Winterbourne: home truths for all
While sharing the horrific reaction of many to the BBC Panorama
programme on abuse at Winterbourne View, Peter White says that it
raises questions of blame which go beyond those people directly in the
firing line
When I was about twenty I went for an interview with Community Service
Volunteers. I needed a year to sort myself out after flunking out of a
law degree, and thought I wanted to do something “useful” with it! They
asked me if there was anything I wouldn’t do. It was a good question,
and I thought hard.
My answer was an honest one! I said I didn’t want to work with people
with learning disabilities (we didn’t call them that then). I’m not
proud of that answer because of what it says about me, but I’m
reasonably proud of the self-knowledge it showed!
What it means though is that when I hear about cases such as the one
revealed by Panorama at Winterbourne View, I try to check my natural,
but in my case self-indulgent reaction of horror, anger, disgust! I
check it against my own unwillingness and unfitness to take on that
responsibility, and I question who as a society we are asking to do
that job!
The likely answer is people who are undertrained, underpaid,
under-supported; who may well not have English as a first language; and
who probably have few other employment choices. I don’t say that low
pay, lack of support, and coming from abroad leads to or justifies any
of that behaviour; just that the combination of it makes it more
likely!
And we all share the blame!

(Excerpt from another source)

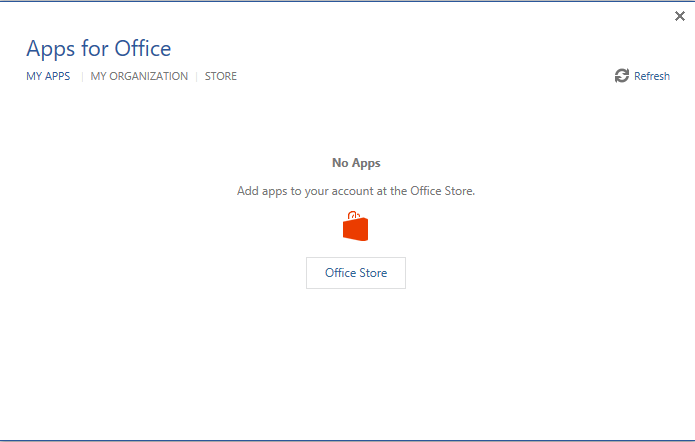
Task: Close the Apps for Office dialog
Action: coord(680,16)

Administrators of care, public and private,
who are allowing financial considerations and issues of theoretical
compliance to weigh more heavily than tender loving care; politicians
who are usually so far removed from the reality that their
platitudinous expressions of indignation and promises of commissions of
inquiry and new bodies hide the fact that this problem is hardly on
their radar, let alone a priority; and a public which is full of people
like me – those who think it’s someone else’s problem, are glad it’s
not theirs, and, after an hour of genuine horror in front of their
televisions, turn to other matters.
We should be horrified; we should be angry; we should seek answers: but
in all of that let’s not forget, those of us who turn away from the
bullies with embarrassment, and don’t try to stop it, are almost as bad
as the bullies themselves! Guilty, as charged.